**学習用文章:**

========

4.6 クラスタ・ノードのシステム・メトリックの監視

この章では、Oracle Clusterwareを監視する方法について説明します。

Oracleでは、Oracle Enterprise Managerを使用して、Oracle Clusterwareの日常的な操作を監視することをお薦めします。

クラスタ状態モニターは、オペレーティング・システムを含む完全な技術スタックを監視し、円滑なクラスタ操作を確保します。どちらのコンポーネントも、すべてのOracleクラスタでデフォルトで有効になっています。Oracleでは、両方のコンポーネントを使用することをお薦めします。また、Clusterwareリソース・アクティビティ・ログを使用してOracle Clusterware管理リソースを監視します。

4.6.1 Oracle Enterprise ManagerによるOracle Clusterwareの監視

Oracle Enterprise Managerを使用して、Oracle Clusterware環境を監視します。

クライアントのブラウザを使用してOracle Enterprise Managerにログインすると、クラスタ・データベースのホーム・ページが表示され、ここでOracle Database環境とOracle Clusterware環境の両方のステータスを監視できます。Oracle Clusterwareの監視には、次の詳細が含まれます:

  • クラスタ・ターゲットに関する、Oracle Enterprise Managerのクラスタ状態モニターの現在のデータと履歴データ

  • VIPの再配置が発生した場合の通知

  • クラスタ検証ユーティリティ(CVU)を介して取得した情報を使用する、クラスタの各ノードのOracle Clusterwareのステータス

  • ノード・アプリケーション(nodeapps)が起動または停止した場合の通知

  • Oracle Cluster Registryに対するOracle Clusterwareのアラート・ログの問題、投票ファイルの問題(発生した場合)およびノード除去に関する通知

クラスタ・データベースのホーム・ページは、シングル・インスタンスのデータベースのホーム・ページに似ています。ただし、クラスタ・データベースのホーム・ページには、Oracle Enterprise Managerによってシステムの状態と可用性が表示されます。システムの状態および可用性には、アラート・メッセージおよびジョブ・アクティビティのサマリーと、すべてのデータベースおよびOracle Automatic Storage Management (Oracle ASM)インスタンスへのリンクが含まれます。たとえば、すべての優先インスタンスでサービスが実行されていない場合、またはサービス応答時間のしきい値が満たされていない場合など、クラスタのサービスでの問題を追跡します。

Oracle Enterprise Managerの「Interconnects」ページを使用して、Oracle Clusterware環境を監視します。「Interconnects」ページに次の詳細が表示されます:

  • クラスタ上のパブリック・インタフェースおよびプライベート・インタフェース

  • プライベートの相互接続での全体的なスループット

  • 各ネットワーク・インタフェースのそれぞれのスループット

  • エラー率(存在する場合)

========

**記録データ:**
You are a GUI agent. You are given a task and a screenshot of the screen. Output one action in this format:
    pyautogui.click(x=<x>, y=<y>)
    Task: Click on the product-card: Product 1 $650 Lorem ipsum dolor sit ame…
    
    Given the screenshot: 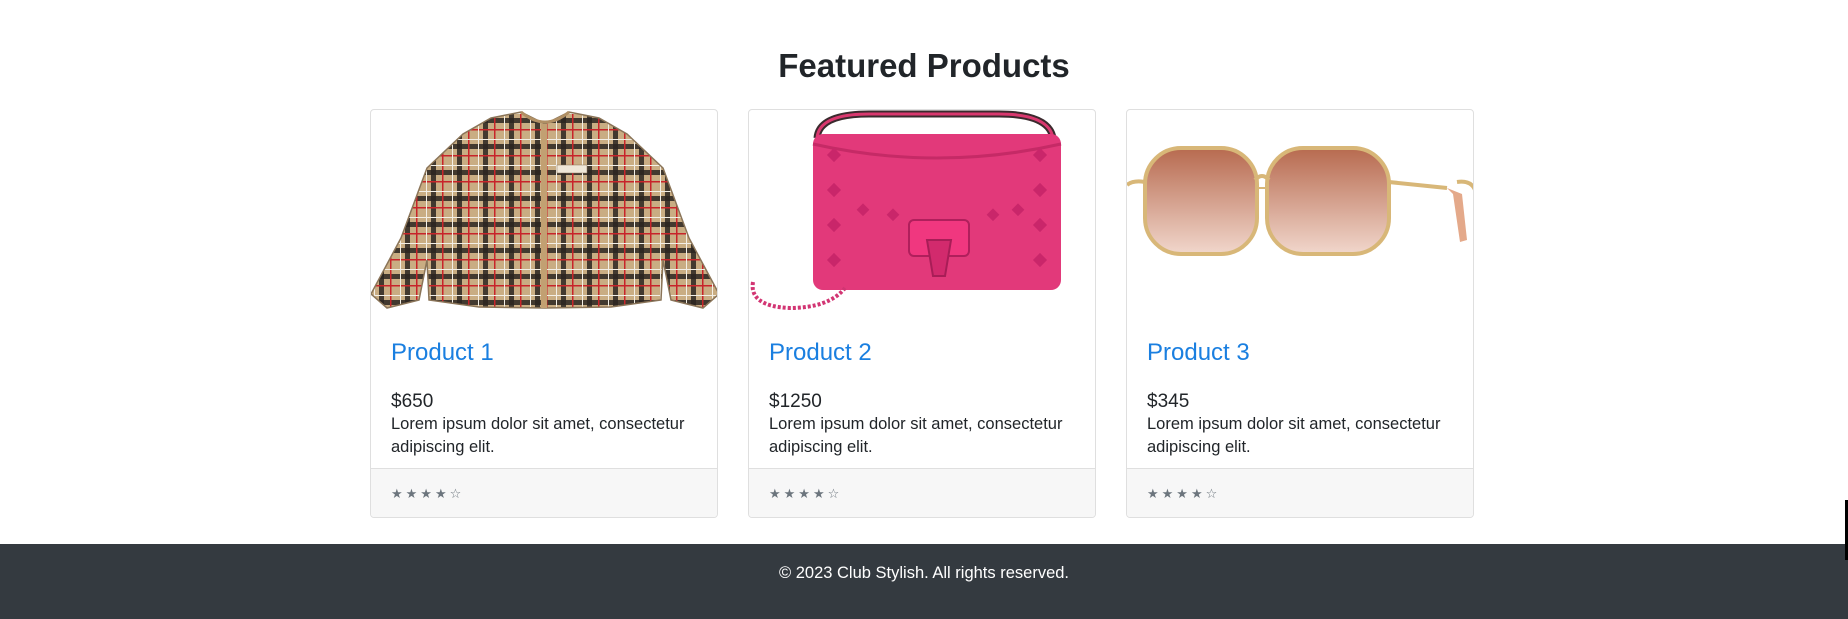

========

**課題:**
(1) Clusterware監視の文章について、次の問いに答えてください。
(a) Oracle Clusterwareの日常的な操作の監視に使うよう、Oracleが薦めているものは何ですか。
(b) クラスタ・データベースのホーム・ページは何に似ているとされていますか。
(c) 「Interconnects」ページには、各ネットワーク・インタフェースについて何が表示されますか。
(2) Clusterware監視の文章を、最後の文の後から書き継いでください。
資料はClusterware監視の文章とは関係がありません。

**課題別の解答:**
(1)
(a) Oracle Enterprise Manager
(b) シングル・インスタンスのデータベースのホーム・ページ
(c) それぞれのスループット

(2)
  • インターコネクトのデータベース・インスタンスによるロード

  • 構成の誤りによりデータベース・インスタンスがパブリック・インタフェースを使用している場合の通知

  • インスタンスごとのインターコネクトのスループット

前述の情報はすべて、履歴ビューを含む収集としても使用できます。履歴ビューは、クラスタの待機イベントに関連する問題を診断する場合など、クラスタ・キャッシュの一貫性と併用すると役立ちます。「Interconnects」ページにアクセスするには、クラスタ・データベースのホーム・ページで、「Interconnect」タブをクリックします。

また、Oracle Enterprise Managerの「Cluster Database Performance」ページには、データベースのパフォーマンス統計のサマリーが表示されます。統計は、グラフにあるクラスタ・データベース内のすべてのインスタンス間でロールアップされます。グラフの横にあるリンクを使用すると、より詳細な情報を表示したり、次のタスクを実行できます:

  • パフォーマンスの問題の原因の特定

  • リソースを追加または再配布する必要があるかどうかの判断

  • SQLプランおよびスキーマのチューニングによる最適化

  • パフォーマンスの問題の解決

「Cluster Database Performance」ページにあるグラフは次のとおりです:

  • 「Cluster Host Load Average」グラフ: 「Cluster Database Performance」ページの「Cluster Host Load Average」グラフには、データベース外部で発生する可能性がある問題が表示されます。グラフには、過去1時間のクラスタ内で使用可能なノードの最大ロード値、平均ロード値および最小ロード値が表示されます。

  • 「Global Cache Block Access Latency」グラフ: 各クラスタ・データベース・インスタンスのシステム・グローバル領域(SGA)には、固有のバッファ・キャッシュがあります。Oracle RAC環境では、キャッシュ・フュージョンによって論理的に各インスタンスのバッファ・キャッシュを結合し、論理的に結合された単一のキャッシュに存在するデータとして、データベース・インスタンスでデータを処理できます。

  • 「Average Active Sessions」グラフ: 「Cluster Database Performance」ページの「Average Active Sessions」グラフには、データベース内部で発生する可能性がある問題が表示されます。待機クラスと呼ばれる「Categories」には、CPUやディスクI/Oなどのリソースを使用しているデータベースの数が表示されます。CPU時間と待機時間を比較すると、応答時間のうちどれくらいの時間が、他のプロセスで保留にされている可能性のあるリソースを待機するのではなく、有効な作業に消費されているかを確認できます。

  • 「Database Throughput」グラフ: 「Database Throughput」グラフは、「Average Active Sessions」グラフに表示される任意のリソース競合を要約する他、ユーザーやアプリケーションに代わってデータベースが実行中の作業の量を示します。「Per Second」ビューには、1秒当たりのログオン数に対するトランザクションの数とREDOサイズに対する物理読取りの量が表示されます。「Per Transaction」ビューには、トランザクション当たりのREDOサイズに対する物理読取りの量が表示されます。「Logons」は、データベースにログオンしているユーザー数です。

さらに、「Cluster Database Performance」ページにある「Top Activity」ドロップダウン・メニューでは、待機イベント、サービスおよびインスタンス単位でアクティビティを表示できます。また、グラフのスライダで以前の時点に移動し、SQL/セッションの詳細を表示することもできます。

4.6.2 クラスタ状態モニターによるOracle Clusterwareの監視

OCLUMONコマンドライン・ツールを使用して、クラスタ状態モニターと対話できます。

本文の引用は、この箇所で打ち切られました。